As a Senior Data Product Manager, you will drive the development and innovation of Komodo's core data products. You'll partner with engineering leadership to craft technical strategy based on deep platform and customer understanding, working closely with the product principal and commercial teams to document use cases, create requirements, and design evaluation criteria. Your responsibilities include sprint management, ensuring team efficiency, and fostering cross-functional collaboration.
Key expectations include developing fluency in the company's data through a customer lens, leading discovery into customer use cases and building evidence-based perspectives on competitive positioning, shipping marked improvements to core data products, identifying and validating new product opportunities, building a prioritized evidence-backed backlog, and earning trust as a thought partner to Data Engineering and commercial teams.

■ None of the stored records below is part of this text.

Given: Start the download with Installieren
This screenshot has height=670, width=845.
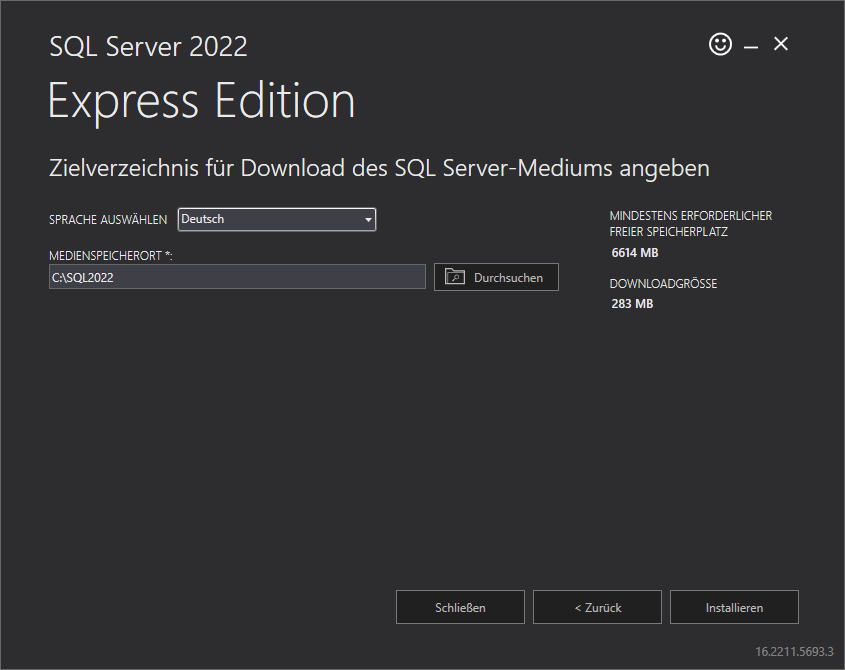Looking at the screenshot, I should click(x=734, y=607).
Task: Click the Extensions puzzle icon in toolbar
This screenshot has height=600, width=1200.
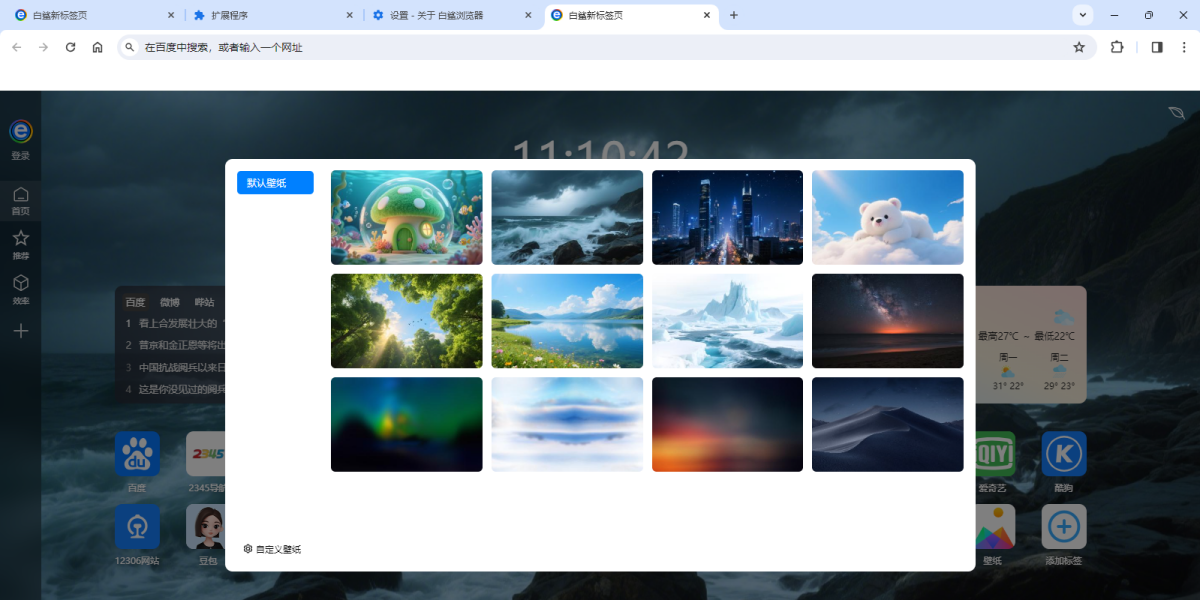Action: (x=1116, y=47)
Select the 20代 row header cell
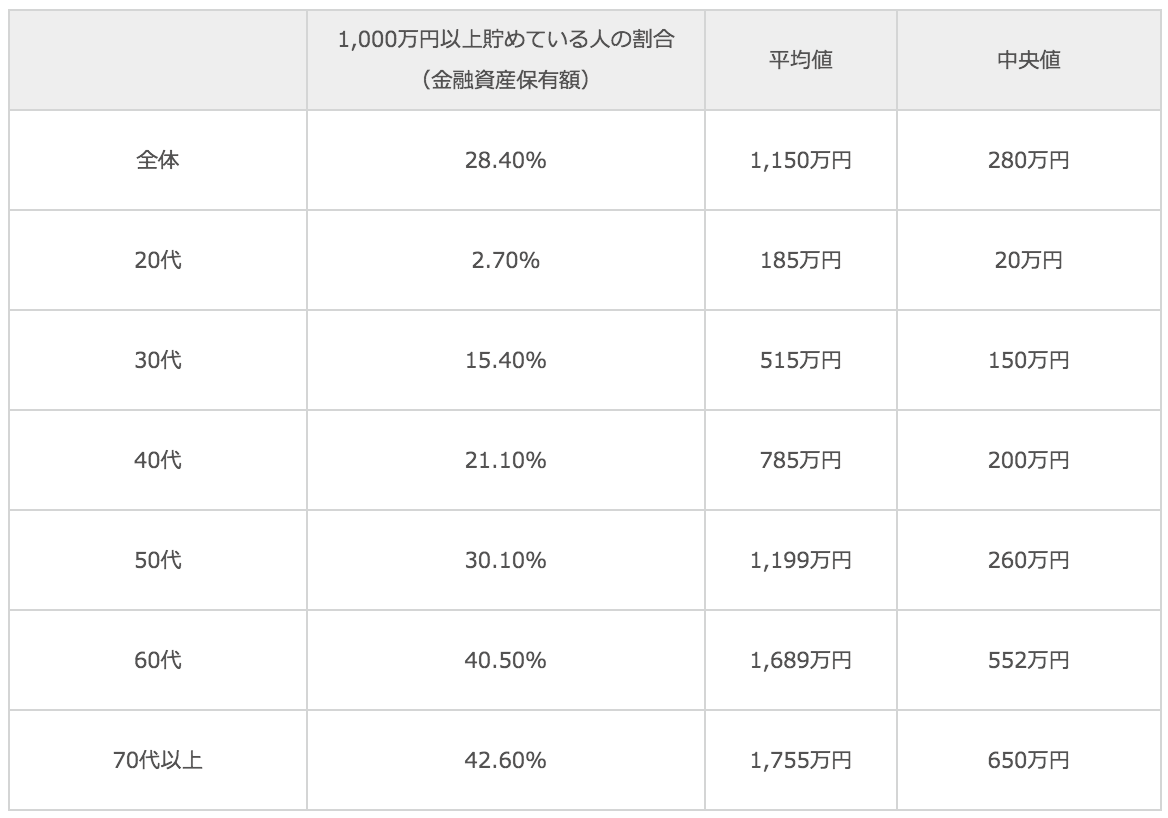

You should bring experience in data-focused roles at B2B technology or software companies, with prior product management experience strongly preferred. Real technical depth is essential—you'll need to write and understand SQL, reason about data models and pipelines, and engage substantively with engineers on technical tradeoffs. Working knowledge of statistical data analysis concepts, experience with US healthcare data, and understanding of life sciences team needs are important. You're curious about how data systems are built and where they break, with a bias toward simple solutions and the patience to work through ambiguous problems. You excel at breaking conceptual goals into actionable pieces with clear definitions of done and good. Finally, you should be fluent with AI tools as part of your workflow, using them to explore datasets, prototype concepts, draft requirements, and challenge your own reasoning.